Leucine is one of the amino acids that make up amyloid beta. The researchers predicted that the participants would make amyloid beta using the 13C6-leucine, thereby allowing them to gauge the speed of production and clearance by monitoring the presence of amyloid beta containing the carbon isotope. To do this, the researchers could collect amyloid beta from the cerebral spinal fluid and measure the amount of 13C6-leucine to observe the rate of its clearance from the brain.
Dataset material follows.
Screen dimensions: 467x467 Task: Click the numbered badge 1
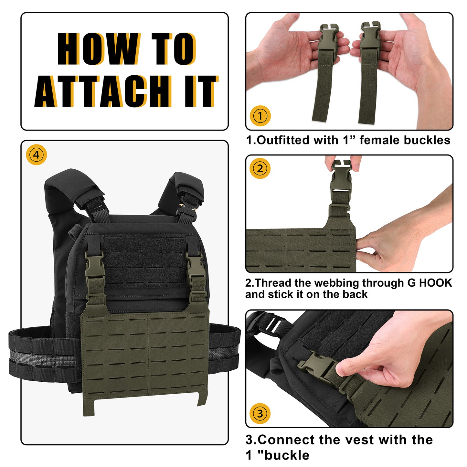pyautogui.click(x=260, y=116)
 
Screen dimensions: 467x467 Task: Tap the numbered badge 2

The participants were given the infusion of 13C6-leucine for nine hours, then spinal fluid was taken for up to 36 hours after the start of the infusion. The researchers then determined the rate of amyloid beta production between 5 and 14 hours, and the rate of amyloid clearance between 24 hours and 36 hours.

What were the basic results?

The researchers found that the rate of amyloid beta production did not differ between the people with Alzheimer’s disease and those without. However, the average clearance rate of two forms of amyloid beta, called Aβ40 and Aβ42, was slower in the people with Alzheimer’s disease than in unaffected control subjects. The people with Alzheimer’s disease cleared 5.2 to 5.3% of amyloid beta per hour, whereas the control group cleared between 7 to 7.6% of amyloid beta (p=0.03).

How did the researchers interpret the results?

The researchers said that the method they used to measure amyloid beta production and clearance has been used to measure the effects of drugs that target amyloid beta generation, i.e. looking for decreases in its production.

The researchers say that late-onset Alzheimer’s disease (which affects elderly people rather than the rarer early-onset form that may affect people in their fifties) “is associated with a 30% impairment in the clearance of Aβ40 and Aβ42, indicating that amyloid beta clearance mechanisms may be critically important in the development of Alzheimer’s disease”. Based on this 30% slower rate of amyloid beta clearance, they further estimate that amyloid beta in the brain accumulates over approximately 10 years in Alzheimer’s disease.

Conclusion

This useful research further highlighted the importance of impaired clearance of amyloid beta from the brain as a factor that may contribute to the development of Alzheimer’s disease.

However, as the researchers point out, a limitation of this study was that there were relatively small numbers of people studied (12 in each group), which increases the likelihood of the findings being down to chance. They also say that this research cannot show whether impaired amyloid beta clearance causes Alzheimer’s disease or whether impaired clearance is a consequence of changes to the brain or blood vessels that accompany the disease. In order to establish whether this is a causative factor or not, the researchers would have to follow a far larger group of people over time and from before they had Alzheimer’s disease.

Although preliminary in nature, this research warrants further follow-up to understand possible causes and consequences of poor clearance of amyloid beta from the brain in Alzheimer’s disease.